*Task directions*
The expected result is every entry, retyped character for character.

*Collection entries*
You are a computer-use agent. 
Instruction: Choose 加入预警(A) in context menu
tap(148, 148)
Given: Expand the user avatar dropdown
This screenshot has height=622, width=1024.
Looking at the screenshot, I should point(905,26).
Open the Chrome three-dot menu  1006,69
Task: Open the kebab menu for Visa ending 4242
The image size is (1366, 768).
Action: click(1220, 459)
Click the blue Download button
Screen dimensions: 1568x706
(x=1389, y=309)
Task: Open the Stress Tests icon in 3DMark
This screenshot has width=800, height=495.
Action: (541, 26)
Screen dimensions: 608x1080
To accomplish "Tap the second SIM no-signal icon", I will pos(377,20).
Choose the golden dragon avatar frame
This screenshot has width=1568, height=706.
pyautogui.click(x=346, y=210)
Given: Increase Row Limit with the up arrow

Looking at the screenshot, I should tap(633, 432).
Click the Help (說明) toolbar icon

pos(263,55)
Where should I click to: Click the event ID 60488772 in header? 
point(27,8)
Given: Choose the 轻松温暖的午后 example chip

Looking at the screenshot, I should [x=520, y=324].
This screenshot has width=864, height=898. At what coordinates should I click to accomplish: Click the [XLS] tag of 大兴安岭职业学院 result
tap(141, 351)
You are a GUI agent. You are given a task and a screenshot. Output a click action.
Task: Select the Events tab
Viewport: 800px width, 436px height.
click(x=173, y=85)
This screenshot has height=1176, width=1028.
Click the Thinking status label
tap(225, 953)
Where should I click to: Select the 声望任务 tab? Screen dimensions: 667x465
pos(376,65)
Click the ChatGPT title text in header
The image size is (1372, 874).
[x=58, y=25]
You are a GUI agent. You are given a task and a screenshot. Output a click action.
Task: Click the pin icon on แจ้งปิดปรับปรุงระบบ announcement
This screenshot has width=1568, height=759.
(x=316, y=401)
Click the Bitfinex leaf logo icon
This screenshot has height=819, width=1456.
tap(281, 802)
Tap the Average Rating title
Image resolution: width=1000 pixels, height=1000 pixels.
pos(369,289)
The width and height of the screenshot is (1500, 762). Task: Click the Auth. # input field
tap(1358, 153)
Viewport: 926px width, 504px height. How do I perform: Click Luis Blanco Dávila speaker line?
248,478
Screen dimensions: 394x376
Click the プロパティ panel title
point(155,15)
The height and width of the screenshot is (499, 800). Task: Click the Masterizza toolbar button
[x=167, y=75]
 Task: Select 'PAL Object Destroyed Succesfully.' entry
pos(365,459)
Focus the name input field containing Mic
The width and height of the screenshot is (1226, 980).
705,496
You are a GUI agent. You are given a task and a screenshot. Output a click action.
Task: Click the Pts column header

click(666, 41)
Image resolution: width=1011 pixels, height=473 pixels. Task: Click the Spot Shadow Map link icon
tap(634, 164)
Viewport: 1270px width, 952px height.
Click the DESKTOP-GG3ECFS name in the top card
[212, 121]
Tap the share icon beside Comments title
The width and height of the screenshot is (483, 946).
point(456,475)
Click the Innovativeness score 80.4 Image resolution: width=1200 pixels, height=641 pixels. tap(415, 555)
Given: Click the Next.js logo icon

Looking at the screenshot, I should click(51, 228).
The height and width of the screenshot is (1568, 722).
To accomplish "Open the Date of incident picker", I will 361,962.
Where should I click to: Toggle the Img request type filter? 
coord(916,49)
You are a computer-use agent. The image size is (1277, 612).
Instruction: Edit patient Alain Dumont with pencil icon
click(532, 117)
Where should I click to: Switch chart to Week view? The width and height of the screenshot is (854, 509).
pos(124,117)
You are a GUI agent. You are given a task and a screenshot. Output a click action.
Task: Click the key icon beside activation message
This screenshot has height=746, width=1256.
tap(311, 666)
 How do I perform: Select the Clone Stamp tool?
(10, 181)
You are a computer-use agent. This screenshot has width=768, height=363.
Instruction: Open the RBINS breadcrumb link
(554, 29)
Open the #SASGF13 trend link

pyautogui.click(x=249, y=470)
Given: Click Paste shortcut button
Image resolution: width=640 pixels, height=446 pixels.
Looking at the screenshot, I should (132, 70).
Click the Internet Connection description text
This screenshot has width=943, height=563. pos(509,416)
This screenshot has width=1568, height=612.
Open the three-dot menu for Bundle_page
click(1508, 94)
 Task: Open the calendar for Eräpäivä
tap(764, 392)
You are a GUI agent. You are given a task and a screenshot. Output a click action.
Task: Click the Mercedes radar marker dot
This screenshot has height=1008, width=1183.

*Worked solution*
You are a computer-use agent. 
Instruction: Choose 加入预警(A) in context menu
tap(148, 148)
Given: Expand the user avatar dropdown
This screenshot has height=622, width=1024.
Looking at the screenshot, I should point(905,26).
Open the Chrome three-dot menu  1006,69
Task: Open the kebab menu for Visa ending 4242
The image size is (1366, 768).
Action: click(1220, 459)
Click the blue Download button
Screen dimensions: 1568x706
(x=1389, y=309)
Task: Open the Stress Tests icon in 3DMark
This screenshot has width=800, height=495.
Action: (541, 26)
Screen dimensions: 608x1080
To accomplish "Tap the second SIM no-signal icon", I will pos(377,20).
Choose the golden dragon avatar frame
This screenshot has width=1568, height=706.
pyautogui.click(x=346, y=210)
Given: Increase Row Limit with the up arrow

Looking at the screenshot, I should tap(633, 432).
Click the Help (說明) toolbar icon

pos(263,55)
Where should I click to: Click the event ID 60488772 in header? 
point(27,8)
Given: Choose the 轻松温暖的午后 example chip

Looking at the screenshot, I should [x=520, y=324].
This screenshot has width=864, height=898. At what coordinates should I click to accomplish: Click the [XLS] tag of 大兴安岭职业学院 result
tap(141, 351)
You are a GUI agent. You are given a task and a screenshot. Output a click action.
Task: Select the Events tab
Viewport: 800px width, 436px height.
click(x=173, y=85)
This screenshot has height=1176, width=1028.
Click the Thinking status label
tap(225, 953)
Where should I click to: Select the 声望任务 tab? Screen dimensions: 667x465
pos(376,65)
Click the ChatGPT title text in header
The image size is (1372, 874).
[x=58, y=25]
You are a GUI agent. You are given a task and a screenshot. Output a click action.
Task: Click the pin icon on แจ้งปิดปรับปรุงระบบ announcement
This screenshot has width=1568, height=759.
(x=316, y=401)
Click the Bitfinex leaf logo icon
This screenshot has height=819, width=1456.
tap(281, 802)
Tap the Average Rating title
Image resolution: width=1000 pixels, height=1000 pixels.
pos(369,289)
The width and height of the screenshot is (1500, 762). Task: Click the Auth. # input field
tap(1358, 153)
Viewport: 926px width, 504px height. How do I perform: Click Luis Blanco Dávila speaker line?
248,478
Screen dimensions: 394x376
Click the プロパティ panel title
point(155,15)
The height and width of the screenshot is (499, 800). Task: Click the Masterizza toolbar button
[x=167, y=75]
 Task: Select 'PAL Object Destroyed Succesfully.' entry
pos(365,459)
Focus the name input field containing Mic
The width and height of the screenshot is (1226, 980).
705,496
You are a GUI agent. You are given a task and a screenshot. Output a click action.
Task: Click the Pts column header

click(666, 41)
Image resolution: width=1011 pixels, height=473 pixels. Task: Click the Spot Shadow Map link icon
tap(634, 164)
Viewport: 1270px width, 952px height.
Click the DESKTOP-GG3ECFS name in the top card
[212, 121]
Tap the share icon beside Comments title
The width and height of the screenshot is (483, 946).
point(456,475)
Click the Innovativeness score 80.4 Image resolution: width=1200 pixels, height=641 pixels. tap(415, 555)
Given: Click the Next.js logo icon

Looking at the screenshot, I should click(51, 228).
The height and width of the screenshot is (1568, 722).
To accomplish "Open the Date of incident picker", I will 361,962.
Where should I click to: Toggle the Img request type filter? 
coord(916,49)
You are a computer-use agent. The image size is (1277, 612).
Instruction: Edit patient Alain Dumont with pencil icon
click(532, 117)
Where should I click to: Switch chart to Week view? The width and height of the screenshot is (854, 509).
pos(124,117)
You are a GUI agent. You are given a task and a screenshot. Output a click action.
Task: Click the key icon beside activation message
This screenshot has height=746, width=1256.
tap(311, 666)
 How do I perform: Select the Clone Stamp tool?
(10, 181)
You are a computer-use agent. This screenshot has width=768, height=363.
Instruction: Open the RBINS breadcrumb link
(554, 29)
Open the #SASGF13 trend link

pyautogui.click(x=249, y=470)
Given: Click Paste shortcut button
Image resolution: width=640 pixels, height=446 pixels.
Looking at the screenshot, I should (132, 70).
Click the Internet Connection description text
This screenshot has width=943, height=563. pos(509,416)
This screenshot has width=1568, height=612.
Open the three-dot menu for Bundle_page
click(1508, 94)
 Task: Open the calendar for Eräpäivä
tap(764, 392)
You are a GUI agent. You are given a task and a screenshot. Output a click action.
Task: Click the Mercedes radar marker dot
This screenshot has height=1008, width=1183.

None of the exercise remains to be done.